Since then board member Nannette Corley has been talking to Connor about how to help the county to act on the complaints. Connor told her that a prioritized list of specific problem properties from the RID would be more effective than multiple complaints from individuals. Also, the complaints are more likely to carry weight if the RID stands behind them.
Although Connor suggested a list of 10, after conversations and emails with residents, Corley made up a list of 15.
Many, but not all, of the alleged violations stem from marijuana grows. These problems include spills of diesel and sewage, pollution of creeks - including Telegraph Creek, Shelter Cove's major domestic water source - with fertilizers and pesticides.
Another hazard comes from unpermitted and improperly placed water tanks. Speakers described tanks situated on steep slopes without retaining walls to support the ground beneath them. During a landslide these tanks could come loose and cause damage to homes and infrastructure below them.
In some cases property owners who live outside Shelter Cove have their workers camping on their sites seasonally without water or sanitation. In one case, owners of a house under construction at the end of a cul-de-sac have difficulty accessing and parking near their home site because of the large numbers of vehicles on the street, vehicles apparently associated with a grow scene.
Additionally, because of the nationwide publicity Humboldt County is receiving as a haven for the marijuana industry, residents are increasingly concerned a potential rise in violent crime, as outsiders come to the area to rob grow sites.
Many speakers at the meeting complained that the sheriff can do nothing about these problems because these are legal medical marijuana grows. But the problems can be addressed as public nuisance, health, and safety problems through the code enforcement process.
Since residents aired their complaints to county officials last October, some people have been threatened, noted board chair Susie Fox. Corley added that people who complain are being told they should “get used to it.”
One member of the public pointed out that the county had acted quickly to abate a problem when Child Protective Services stepped in. She suggested that when making complaints, people should look for possible violations of health and safety codes, particularly in places where there are children.
”The problem is we have no leverage,” said another speaker. All the county agencies “point fingers at each other,” indicating that responsibility belongs to another department.
”We need to give them an ‘ah-ha' moment,” she said, and suggested that the RID threaten a lawsuit against the county for failing to take action on the citizen complaints.
Board member Roger Bodecker noted that the remedy is a “writ of mandamus,” an order from a court to a public body that it must perform a certain duty.
The question is whether the RID is willing to devote district resources and money to take this legal action, Bodecker said. They will need to document violations and demonstrate that the county has failed to act according to its legal responsibilities.
The county will contend it has inadequate resources, Bodecker continued. If McKinleyville has problems, those problems have a higher priority than Shelter Cove because it is a much larger and more densely populated area.

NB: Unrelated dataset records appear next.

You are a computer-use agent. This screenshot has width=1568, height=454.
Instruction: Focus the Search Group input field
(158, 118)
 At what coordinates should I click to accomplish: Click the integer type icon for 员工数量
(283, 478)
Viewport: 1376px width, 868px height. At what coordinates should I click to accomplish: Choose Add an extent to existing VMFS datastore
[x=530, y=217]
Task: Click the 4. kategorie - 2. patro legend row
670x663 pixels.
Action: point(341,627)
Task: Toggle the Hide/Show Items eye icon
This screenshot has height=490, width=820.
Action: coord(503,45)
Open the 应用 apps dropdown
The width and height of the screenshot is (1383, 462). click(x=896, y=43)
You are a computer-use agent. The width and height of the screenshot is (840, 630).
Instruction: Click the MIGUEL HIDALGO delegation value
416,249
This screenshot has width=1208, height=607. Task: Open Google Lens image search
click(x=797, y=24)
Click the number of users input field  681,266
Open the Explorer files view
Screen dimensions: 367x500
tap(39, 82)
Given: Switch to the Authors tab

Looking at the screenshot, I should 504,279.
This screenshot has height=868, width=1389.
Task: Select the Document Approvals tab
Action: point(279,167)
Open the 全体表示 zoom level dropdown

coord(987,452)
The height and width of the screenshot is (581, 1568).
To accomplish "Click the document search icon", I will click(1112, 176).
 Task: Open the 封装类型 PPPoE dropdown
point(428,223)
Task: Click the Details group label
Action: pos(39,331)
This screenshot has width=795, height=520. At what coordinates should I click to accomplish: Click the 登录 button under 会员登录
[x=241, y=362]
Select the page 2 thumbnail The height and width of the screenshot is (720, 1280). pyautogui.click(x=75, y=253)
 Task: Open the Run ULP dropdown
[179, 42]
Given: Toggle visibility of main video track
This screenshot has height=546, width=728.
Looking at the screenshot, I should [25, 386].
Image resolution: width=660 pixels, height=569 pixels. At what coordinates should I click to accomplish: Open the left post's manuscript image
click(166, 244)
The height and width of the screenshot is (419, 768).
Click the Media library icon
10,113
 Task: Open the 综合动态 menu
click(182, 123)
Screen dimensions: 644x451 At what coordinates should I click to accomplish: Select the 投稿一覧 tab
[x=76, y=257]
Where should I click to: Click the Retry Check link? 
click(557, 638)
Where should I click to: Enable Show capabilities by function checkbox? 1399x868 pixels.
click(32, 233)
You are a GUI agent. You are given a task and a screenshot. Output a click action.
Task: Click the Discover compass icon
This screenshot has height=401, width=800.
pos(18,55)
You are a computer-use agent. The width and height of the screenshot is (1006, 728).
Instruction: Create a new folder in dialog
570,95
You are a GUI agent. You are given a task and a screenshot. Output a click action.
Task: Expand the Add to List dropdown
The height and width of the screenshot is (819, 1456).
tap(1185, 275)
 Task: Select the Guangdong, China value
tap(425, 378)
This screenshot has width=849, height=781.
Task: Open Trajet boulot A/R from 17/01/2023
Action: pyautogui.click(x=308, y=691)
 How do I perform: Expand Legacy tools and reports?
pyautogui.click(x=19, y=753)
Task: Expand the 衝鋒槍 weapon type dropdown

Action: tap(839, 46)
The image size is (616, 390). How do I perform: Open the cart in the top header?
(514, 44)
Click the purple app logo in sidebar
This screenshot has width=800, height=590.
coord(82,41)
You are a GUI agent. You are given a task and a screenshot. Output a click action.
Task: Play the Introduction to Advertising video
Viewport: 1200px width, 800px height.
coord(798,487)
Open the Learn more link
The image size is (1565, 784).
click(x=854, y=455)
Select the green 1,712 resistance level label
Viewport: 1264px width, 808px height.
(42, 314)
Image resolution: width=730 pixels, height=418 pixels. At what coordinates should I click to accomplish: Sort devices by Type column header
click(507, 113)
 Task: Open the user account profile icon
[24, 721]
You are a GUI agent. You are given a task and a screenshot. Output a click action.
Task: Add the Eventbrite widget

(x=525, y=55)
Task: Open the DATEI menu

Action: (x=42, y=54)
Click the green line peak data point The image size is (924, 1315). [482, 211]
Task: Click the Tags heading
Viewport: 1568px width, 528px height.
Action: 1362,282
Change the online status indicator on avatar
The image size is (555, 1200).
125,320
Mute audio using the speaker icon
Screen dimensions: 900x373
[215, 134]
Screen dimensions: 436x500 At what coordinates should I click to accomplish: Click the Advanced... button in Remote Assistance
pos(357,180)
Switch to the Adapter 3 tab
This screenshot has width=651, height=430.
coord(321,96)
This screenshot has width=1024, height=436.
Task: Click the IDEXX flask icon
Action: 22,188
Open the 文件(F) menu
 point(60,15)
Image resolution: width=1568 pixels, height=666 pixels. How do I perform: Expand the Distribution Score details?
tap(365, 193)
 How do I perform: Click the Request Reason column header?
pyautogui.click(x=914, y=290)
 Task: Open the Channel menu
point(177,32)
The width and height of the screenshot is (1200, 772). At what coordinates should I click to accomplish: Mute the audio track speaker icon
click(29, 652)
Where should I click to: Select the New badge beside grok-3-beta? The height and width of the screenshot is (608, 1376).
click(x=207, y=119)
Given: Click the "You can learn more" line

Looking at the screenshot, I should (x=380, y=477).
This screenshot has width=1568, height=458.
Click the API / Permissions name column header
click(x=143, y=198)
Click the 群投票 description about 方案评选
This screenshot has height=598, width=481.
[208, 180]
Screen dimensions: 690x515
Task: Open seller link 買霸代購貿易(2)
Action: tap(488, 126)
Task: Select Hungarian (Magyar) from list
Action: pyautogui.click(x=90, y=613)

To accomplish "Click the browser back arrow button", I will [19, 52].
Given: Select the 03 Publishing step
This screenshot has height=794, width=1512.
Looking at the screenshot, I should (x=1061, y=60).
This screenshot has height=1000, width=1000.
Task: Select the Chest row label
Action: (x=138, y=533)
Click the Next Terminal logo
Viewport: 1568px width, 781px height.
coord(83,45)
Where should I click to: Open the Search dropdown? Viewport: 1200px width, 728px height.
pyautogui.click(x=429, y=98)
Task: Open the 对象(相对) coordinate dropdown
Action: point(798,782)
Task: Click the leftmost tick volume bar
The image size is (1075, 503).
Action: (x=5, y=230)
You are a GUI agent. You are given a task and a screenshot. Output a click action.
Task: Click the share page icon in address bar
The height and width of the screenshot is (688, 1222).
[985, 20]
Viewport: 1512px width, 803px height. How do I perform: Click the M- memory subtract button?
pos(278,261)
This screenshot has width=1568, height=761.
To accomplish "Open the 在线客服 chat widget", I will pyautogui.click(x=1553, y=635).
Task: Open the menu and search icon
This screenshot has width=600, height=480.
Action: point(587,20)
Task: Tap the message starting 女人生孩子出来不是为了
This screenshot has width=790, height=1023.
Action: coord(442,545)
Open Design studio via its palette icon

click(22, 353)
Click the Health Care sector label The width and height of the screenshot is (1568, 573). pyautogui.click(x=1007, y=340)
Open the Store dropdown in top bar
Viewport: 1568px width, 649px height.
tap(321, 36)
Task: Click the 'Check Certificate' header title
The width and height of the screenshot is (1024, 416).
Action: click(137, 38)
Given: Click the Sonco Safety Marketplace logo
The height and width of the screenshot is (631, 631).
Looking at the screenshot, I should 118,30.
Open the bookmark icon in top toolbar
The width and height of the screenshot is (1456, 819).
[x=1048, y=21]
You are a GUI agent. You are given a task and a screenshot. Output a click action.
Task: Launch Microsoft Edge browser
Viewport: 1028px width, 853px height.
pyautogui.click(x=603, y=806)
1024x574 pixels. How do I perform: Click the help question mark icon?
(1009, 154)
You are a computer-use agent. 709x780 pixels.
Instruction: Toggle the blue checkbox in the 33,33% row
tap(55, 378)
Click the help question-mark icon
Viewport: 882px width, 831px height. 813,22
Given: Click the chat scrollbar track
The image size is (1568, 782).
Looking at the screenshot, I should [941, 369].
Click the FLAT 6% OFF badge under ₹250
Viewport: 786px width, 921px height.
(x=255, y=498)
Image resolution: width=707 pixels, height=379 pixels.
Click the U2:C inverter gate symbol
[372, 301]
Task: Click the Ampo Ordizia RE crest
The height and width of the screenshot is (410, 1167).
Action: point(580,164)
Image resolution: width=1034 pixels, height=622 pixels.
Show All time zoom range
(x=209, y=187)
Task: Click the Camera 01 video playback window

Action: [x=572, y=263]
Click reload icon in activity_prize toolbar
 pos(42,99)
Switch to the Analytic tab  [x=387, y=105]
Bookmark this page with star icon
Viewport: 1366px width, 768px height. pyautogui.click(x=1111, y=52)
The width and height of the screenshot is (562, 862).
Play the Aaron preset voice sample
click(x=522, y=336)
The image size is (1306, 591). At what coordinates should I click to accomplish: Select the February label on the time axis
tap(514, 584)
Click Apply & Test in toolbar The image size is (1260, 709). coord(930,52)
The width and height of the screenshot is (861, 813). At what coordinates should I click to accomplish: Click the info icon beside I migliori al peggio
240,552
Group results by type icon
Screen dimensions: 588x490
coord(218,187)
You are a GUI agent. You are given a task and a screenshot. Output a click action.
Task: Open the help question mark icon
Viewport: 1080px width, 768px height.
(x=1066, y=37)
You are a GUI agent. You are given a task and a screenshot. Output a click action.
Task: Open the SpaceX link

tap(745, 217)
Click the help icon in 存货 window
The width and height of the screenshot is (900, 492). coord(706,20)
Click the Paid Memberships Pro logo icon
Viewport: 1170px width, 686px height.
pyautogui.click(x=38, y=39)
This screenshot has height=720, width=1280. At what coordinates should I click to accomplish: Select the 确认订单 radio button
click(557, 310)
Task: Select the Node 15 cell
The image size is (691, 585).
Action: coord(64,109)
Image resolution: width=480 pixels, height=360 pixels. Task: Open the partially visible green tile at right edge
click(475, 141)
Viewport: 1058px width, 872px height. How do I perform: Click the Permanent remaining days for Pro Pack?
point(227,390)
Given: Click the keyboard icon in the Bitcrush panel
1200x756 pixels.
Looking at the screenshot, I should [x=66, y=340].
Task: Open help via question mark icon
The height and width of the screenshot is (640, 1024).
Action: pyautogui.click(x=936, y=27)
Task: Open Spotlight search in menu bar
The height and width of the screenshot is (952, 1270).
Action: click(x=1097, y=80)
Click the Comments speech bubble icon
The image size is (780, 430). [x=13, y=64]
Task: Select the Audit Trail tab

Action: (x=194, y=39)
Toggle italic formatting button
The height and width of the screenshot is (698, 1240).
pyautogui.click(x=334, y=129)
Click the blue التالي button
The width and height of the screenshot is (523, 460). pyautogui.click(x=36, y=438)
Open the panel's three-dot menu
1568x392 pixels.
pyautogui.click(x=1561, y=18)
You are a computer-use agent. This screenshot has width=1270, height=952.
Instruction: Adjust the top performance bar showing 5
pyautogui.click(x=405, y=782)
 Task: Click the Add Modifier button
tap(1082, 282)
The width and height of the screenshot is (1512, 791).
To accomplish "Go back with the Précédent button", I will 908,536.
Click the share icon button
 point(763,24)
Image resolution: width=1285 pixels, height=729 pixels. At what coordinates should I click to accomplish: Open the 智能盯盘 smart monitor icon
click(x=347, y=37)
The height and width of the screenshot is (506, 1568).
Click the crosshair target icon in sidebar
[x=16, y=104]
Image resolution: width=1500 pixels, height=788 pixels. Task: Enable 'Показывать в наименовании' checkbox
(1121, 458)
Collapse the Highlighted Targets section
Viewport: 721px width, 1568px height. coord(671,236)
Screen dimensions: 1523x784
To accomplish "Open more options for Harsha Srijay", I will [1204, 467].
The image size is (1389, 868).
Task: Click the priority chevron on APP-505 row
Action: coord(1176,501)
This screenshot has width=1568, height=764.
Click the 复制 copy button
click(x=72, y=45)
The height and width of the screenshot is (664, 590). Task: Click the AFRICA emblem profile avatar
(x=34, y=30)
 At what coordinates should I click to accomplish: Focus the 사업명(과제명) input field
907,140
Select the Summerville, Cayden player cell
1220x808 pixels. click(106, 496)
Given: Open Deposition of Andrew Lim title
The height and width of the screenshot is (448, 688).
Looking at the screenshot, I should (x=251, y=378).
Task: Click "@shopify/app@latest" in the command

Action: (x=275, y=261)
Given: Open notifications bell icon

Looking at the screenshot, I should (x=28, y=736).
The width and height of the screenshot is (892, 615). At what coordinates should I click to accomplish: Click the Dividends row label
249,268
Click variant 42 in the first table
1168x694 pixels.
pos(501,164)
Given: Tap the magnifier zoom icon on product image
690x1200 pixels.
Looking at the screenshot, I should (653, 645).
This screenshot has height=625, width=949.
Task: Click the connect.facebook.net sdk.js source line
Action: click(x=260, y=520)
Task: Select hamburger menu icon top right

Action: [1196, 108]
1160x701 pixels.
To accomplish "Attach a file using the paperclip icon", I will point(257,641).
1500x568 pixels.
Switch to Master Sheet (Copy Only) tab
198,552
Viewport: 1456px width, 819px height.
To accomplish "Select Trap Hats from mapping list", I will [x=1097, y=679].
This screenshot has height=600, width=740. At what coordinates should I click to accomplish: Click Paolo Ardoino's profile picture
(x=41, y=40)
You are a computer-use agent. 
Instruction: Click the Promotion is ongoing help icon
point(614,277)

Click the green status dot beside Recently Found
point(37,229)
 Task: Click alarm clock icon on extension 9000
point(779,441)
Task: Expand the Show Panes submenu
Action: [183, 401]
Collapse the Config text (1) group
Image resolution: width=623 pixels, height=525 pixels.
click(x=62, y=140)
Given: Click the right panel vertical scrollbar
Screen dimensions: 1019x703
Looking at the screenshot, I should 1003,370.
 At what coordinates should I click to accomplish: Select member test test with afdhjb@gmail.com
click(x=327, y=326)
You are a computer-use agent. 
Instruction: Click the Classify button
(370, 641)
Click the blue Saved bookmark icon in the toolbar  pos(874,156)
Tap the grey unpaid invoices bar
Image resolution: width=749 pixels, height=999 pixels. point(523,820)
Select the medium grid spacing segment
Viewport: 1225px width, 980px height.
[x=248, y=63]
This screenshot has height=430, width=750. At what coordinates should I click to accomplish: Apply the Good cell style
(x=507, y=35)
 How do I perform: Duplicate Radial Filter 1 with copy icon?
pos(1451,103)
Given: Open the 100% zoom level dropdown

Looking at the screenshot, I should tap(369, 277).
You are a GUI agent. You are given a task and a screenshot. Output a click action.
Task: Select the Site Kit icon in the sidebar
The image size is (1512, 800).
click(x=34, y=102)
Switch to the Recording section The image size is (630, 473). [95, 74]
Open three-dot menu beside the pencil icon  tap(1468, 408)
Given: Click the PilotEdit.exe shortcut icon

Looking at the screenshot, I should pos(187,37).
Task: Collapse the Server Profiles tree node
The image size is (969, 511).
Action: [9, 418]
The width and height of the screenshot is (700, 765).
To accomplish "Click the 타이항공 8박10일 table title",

”If we sue them and McKinleyville doesn't, we may rise higher on the priority list,” a member of the public responded.
Members of the public also suggested that the RID's letter should not only specify that the district is seeking legal advice, but copies should be sent to all appropriate agencies, including the county planning and building department, the department of environmental health, the sheriff, child protective services, animal control, the state Regional Water Quality Control Board, the Department of Fish and Wildlife, the federal Environmental Protection Agency and the Drug Enforcement Agency.
Following an hour of discussion, Bodecker moved to send a letter with the list of alleged violations, giving the county 30 days to investigate the complaints and adding that the RID would seek legal advice if it did not receive a satisfactory response within 60 days.
The general feeling was that Connor and other county officials have already seen the sites that are the sources of complaints, so that the time frame should be adequate.
The board then voted 4 to 0 in favor, with board member Michael Caldwell absent.